Alan was recently reviewing some of the scriptlets his company writes to publish their RPM installers. Some of the script quality has been… questionable in the past, so Alan wanted to do some code review.
In the uninstallation code, in the branch for AIX systems specifically, Alan found a block that needs to check that a service has successfully shut down. Since properly shutting down may take time, the check includes a pause- implemented in an unusual way.
until lssrc -s the-service-name-here | egrep 'inoperative|not'; do
perl -e 'select(undef,undef,undef,.25)'
done
This code calls into the Perl interpreter and executes the select
command, which in this context wraps the select
syscall, which is intended to allow a program to wait until a filehandle is available for I/O operations. In this case, the filehandle we're looking for is undef
, so the only relevant parameter here is the last one- the timeout.
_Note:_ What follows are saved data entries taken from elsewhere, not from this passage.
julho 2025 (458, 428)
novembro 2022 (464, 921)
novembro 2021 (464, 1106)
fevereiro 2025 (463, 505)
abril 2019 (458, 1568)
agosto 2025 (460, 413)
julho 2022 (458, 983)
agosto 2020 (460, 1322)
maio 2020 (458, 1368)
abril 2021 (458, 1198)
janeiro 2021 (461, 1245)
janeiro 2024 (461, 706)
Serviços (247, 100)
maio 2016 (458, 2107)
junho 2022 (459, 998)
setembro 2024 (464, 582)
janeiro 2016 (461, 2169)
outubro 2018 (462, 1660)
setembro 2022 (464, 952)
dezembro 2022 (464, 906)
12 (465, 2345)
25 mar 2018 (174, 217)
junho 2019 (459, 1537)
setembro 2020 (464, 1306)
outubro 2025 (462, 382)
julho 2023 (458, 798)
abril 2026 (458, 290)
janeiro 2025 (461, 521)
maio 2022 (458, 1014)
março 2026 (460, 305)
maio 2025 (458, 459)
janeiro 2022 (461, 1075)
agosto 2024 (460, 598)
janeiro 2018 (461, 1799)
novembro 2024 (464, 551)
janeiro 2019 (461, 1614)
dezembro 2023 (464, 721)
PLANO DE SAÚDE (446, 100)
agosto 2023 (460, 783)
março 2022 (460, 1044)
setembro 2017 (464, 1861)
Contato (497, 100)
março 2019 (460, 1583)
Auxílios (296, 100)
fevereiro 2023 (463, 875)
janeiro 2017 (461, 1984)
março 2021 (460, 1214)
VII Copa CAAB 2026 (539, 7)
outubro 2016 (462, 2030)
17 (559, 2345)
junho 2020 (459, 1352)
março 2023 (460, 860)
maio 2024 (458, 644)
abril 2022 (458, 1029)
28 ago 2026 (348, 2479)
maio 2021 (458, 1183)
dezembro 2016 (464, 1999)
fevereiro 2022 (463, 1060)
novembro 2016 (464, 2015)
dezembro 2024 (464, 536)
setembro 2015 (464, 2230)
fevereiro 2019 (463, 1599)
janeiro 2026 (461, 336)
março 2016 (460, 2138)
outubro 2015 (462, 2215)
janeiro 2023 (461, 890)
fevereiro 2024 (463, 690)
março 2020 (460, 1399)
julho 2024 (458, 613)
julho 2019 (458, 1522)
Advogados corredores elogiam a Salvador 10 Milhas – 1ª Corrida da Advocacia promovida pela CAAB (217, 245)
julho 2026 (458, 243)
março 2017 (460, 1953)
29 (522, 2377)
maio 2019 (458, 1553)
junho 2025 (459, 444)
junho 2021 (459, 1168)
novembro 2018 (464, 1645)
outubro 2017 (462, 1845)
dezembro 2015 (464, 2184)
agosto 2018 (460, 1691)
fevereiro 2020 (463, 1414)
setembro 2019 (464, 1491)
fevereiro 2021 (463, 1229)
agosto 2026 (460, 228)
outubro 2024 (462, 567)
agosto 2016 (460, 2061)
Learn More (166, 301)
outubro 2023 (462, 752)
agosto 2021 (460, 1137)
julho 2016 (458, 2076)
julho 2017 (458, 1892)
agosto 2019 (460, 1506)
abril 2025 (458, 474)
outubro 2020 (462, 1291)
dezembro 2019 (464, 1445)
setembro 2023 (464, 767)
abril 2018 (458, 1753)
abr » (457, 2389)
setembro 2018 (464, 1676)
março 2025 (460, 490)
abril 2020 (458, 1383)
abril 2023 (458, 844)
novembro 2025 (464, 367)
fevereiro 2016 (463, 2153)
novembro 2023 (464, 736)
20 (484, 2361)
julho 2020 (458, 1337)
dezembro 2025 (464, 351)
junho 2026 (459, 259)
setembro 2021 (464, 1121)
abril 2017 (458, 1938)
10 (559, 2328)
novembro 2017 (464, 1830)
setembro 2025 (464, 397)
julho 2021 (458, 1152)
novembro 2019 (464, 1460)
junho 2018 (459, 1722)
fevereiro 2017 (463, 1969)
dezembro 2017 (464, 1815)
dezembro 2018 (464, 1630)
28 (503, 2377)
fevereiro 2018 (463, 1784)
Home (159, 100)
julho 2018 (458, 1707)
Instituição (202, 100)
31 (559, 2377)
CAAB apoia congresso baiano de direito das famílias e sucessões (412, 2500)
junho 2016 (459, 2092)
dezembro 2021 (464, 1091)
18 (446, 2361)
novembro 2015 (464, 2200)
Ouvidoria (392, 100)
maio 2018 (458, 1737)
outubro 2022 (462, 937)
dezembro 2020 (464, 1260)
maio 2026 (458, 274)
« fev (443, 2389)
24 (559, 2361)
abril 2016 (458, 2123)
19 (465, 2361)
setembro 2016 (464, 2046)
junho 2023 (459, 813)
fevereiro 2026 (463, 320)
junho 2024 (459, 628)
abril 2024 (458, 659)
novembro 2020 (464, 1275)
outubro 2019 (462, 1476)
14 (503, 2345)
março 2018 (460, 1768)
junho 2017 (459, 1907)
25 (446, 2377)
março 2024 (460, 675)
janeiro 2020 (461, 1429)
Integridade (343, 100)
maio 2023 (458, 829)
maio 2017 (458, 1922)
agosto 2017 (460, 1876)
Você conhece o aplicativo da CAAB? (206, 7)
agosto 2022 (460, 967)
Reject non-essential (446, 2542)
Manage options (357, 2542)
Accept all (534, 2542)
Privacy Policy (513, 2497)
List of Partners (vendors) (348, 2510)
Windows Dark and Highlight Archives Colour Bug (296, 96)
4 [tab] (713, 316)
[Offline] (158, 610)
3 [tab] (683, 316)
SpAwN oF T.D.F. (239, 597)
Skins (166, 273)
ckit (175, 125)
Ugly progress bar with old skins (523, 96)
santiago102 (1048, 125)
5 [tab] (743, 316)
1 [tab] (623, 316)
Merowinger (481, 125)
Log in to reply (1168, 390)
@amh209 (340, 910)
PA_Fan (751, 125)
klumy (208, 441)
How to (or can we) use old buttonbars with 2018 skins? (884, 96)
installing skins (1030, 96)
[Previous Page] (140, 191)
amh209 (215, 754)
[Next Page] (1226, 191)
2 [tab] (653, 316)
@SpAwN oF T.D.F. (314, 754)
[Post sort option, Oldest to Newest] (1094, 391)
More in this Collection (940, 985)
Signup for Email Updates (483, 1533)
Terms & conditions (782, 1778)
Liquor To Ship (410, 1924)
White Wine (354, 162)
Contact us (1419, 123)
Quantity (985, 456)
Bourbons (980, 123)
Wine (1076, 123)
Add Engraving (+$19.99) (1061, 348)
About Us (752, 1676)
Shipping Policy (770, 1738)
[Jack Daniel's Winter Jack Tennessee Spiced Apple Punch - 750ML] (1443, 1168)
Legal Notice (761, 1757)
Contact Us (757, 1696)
So this line waits for no file handle to be available, but no more than 0.25 seconds. It's a 250ms sleep. Which, notably, the AIX sleep
utility doesn't support fractional seconds- so this is potentially 750ms more efficient than taking the obvious solution.
As Alan writes:
This code is obviously worried that re-testing for service shutdown once a second with a simple "sleep 1" might risk a serious waste of the user's time. It's just so much better not to be vulnerable to a 750ms window during which the user might be distracted by browsing a cat video. Naturally this is worth the creation of a dependency on a Perl interpreter which gets invoked in order to fake a millisecond sleep timer via (ab)use of a general I/O multiplexing facility!